- Exercise details
Below are the entries; give again exactly the lines from the one mentioning "Click the chevron on question 2's selector" through the one mentioning "The image size is (990, 686).", inclusive.

- Source information
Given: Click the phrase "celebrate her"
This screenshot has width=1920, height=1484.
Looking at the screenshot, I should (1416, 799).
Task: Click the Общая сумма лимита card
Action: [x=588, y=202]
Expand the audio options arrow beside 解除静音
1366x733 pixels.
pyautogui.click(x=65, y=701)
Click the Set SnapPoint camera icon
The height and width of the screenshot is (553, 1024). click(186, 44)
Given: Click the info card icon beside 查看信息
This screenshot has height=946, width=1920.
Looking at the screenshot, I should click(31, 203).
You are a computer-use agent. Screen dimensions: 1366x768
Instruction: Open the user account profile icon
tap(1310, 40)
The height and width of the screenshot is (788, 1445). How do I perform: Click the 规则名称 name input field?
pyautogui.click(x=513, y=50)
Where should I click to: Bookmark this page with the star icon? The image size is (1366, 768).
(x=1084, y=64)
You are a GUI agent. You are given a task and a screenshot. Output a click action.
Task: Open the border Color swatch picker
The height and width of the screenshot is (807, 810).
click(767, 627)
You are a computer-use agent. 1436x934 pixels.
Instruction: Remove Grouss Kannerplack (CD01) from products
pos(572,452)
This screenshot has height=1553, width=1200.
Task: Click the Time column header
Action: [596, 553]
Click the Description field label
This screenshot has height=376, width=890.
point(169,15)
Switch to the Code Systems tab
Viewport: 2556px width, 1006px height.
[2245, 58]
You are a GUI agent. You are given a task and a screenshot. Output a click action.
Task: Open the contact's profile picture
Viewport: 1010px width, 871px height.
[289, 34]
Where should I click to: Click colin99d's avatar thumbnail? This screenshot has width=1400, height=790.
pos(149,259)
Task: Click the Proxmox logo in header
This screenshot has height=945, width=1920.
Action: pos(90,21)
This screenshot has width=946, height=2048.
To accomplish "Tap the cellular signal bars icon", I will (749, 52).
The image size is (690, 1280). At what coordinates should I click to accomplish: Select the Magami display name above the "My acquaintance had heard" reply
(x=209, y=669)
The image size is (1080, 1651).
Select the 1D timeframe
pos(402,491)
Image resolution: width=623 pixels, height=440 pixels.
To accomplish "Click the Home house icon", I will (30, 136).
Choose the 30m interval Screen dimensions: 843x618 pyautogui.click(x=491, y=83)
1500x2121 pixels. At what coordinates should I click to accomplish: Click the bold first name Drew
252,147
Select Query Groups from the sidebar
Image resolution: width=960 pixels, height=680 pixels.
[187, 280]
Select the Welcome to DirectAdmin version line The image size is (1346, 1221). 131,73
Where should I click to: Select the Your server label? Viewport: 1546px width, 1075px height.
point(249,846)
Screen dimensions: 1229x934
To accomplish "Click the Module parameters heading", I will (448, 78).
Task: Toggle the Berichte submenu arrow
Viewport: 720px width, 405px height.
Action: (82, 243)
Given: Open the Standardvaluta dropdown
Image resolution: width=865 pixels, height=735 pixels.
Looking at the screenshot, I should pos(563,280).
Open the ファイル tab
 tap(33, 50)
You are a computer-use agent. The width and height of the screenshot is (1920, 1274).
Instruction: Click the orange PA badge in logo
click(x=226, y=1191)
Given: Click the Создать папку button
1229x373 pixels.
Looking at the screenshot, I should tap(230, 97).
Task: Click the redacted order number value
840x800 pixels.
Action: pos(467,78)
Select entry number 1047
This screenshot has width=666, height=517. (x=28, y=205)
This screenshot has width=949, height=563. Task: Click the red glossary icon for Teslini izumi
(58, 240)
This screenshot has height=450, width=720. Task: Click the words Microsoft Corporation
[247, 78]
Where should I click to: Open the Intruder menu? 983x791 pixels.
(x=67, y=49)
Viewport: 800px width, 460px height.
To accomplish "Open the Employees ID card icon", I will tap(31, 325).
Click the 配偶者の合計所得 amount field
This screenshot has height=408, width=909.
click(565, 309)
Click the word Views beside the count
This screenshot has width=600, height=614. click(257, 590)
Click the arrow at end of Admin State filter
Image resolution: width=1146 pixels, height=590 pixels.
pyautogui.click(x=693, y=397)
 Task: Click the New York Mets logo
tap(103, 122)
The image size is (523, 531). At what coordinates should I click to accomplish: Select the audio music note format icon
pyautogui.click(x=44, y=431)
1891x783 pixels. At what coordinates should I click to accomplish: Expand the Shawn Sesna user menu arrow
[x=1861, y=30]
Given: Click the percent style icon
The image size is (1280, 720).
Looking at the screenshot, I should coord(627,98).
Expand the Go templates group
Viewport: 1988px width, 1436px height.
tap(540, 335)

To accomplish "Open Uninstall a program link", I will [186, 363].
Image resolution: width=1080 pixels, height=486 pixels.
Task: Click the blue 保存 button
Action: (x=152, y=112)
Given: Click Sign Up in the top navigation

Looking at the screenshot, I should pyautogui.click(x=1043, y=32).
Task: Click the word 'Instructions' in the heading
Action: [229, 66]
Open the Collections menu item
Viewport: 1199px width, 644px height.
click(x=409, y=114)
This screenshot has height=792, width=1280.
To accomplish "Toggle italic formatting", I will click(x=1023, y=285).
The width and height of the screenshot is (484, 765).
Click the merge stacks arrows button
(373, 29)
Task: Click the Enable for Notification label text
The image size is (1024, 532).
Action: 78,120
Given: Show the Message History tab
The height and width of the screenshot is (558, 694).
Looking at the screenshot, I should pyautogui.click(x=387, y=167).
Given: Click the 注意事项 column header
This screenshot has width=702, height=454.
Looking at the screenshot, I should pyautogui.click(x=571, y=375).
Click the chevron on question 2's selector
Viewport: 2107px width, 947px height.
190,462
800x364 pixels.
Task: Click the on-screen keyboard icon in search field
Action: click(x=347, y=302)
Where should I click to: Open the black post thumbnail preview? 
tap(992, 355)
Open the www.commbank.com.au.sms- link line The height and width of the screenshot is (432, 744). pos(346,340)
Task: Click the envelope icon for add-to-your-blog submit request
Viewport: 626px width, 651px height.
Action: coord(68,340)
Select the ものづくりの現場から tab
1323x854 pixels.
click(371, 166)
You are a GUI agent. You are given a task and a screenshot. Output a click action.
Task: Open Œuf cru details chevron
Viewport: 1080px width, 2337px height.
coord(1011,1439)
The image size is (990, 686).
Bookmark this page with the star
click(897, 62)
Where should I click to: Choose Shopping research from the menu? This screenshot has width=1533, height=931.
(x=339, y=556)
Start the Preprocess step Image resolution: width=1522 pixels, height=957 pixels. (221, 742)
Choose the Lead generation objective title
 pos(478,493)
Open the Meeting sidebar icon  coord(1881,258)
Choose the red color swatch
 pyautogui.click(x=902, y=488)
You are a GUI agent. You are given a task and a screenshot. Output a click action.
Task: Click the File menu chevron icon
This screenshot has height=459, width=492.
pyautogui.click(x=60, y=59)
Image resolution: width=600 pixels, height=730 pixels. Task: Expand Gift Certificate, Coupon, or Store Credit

- Exercise output
Click the chevron on question 2's selector
Viewport: 2107px width, 947px height.
190,462
800x364 pixels.
Task: Click the on-screen keyboard icon in search field
Action: click(x=347, y=302)
Where should I click to: Open the black post thumbnail preview? 
tap(992, 355)
Open the www.commbank.com.au.sms- link line The height and width of the screenshot is (432, 744). pos(346,340)
Task: Click the envelope icon for add-to-your-blog submit request
Viewport: 626px width, 651px height.
Action: coord(68,340)
Select the ものづくりの現場から tab
1323x854 pixels.
click(371, 166)
You are a GUI agent. You are given a task and a screenshot. Output a click action.
Task: Open Œuf cru details chevron
Viewport: 1080px width, 2337px height.
coord(1011,1439)
The image size is (990, 686).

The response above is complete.